Court Invalidates NLRB Rule Streamlining Its Election Procedures

A federal district court has ruled that the National Labor Relations Board (“NLRB” or “Board”) lacked a quorum when it held a vote to adopt a rule streamlining its union election procedures. The Board held the vote on December 21, 2011. The rule took effect on April 30, 2012 as reported earlier in this blog.  The court issued its decision on May 14, 2012.

The NLRB conducted a rule making process over a period of months.  On November 30, 2011, the Board held a meeting with a quorum of three members present.  During that meeting, Chairman Mark G. Pearce and Member Craig Becker voted in favor of a resolution to prepare the  final rule.  Member Brian Hayes voted against the resolution.   The same three members conducted an email vote on December 14 and 15, 2011.  Chairman Pearce and Member Becker cast votes supporting an order directing the NLRB’s Solicitor General to publish the final rule in the Federal Register immediately after a Board majority approved the final rule.  Member Hayes cast his vote in opposition to the order.  Drafts of the final rule circulated among the NLRB’s members on December 15 and 16, 2011.  They each received the final version of the rule on December 16, 2011.  Chairman Pearce and Member Becker then voted in favor of the final rule.  Member Hayes never cast his vote on the final rule.  The Solicitor General published the final rule in the Federal Register on December 22, 2011.

The United States Chamber of Commerce and the Coalition for a Democratic Workplace filed a lawsuit in the federal district court in Washington, D.C. on December 20, 2011, challenging the final rule.  They alleged the lack of a quorum for the Board’s vote adopting the final rule among other challenges.  The court’s May 14, 2012 ruling grants their summary judgment motion only on the lack of a quorum issue.

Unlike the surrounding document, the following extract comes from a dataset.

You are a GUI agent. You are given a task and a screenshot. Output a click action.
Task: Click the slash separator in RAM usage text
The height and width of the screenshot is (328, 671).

This ruling may only delay the implementation of the streamlined election procedures.  The President appointed three additional members to the NLRB on January 4, 2012.  Those three members and Chairman Pearce and Member Hayes put the Board at full strength.  The Coalition for a Democratic Workplace and other groups, however, filed another lawsuit on January 13, 2012, challenging the President’s authority to make those additional appointments to the NLRB.    That lawsuit remains pending.  If the current Board adopts the new rule streamlining union election procedures, expect another challenge raising substantially the same issues as the pending suit as grounds for the rule’s  invalidation.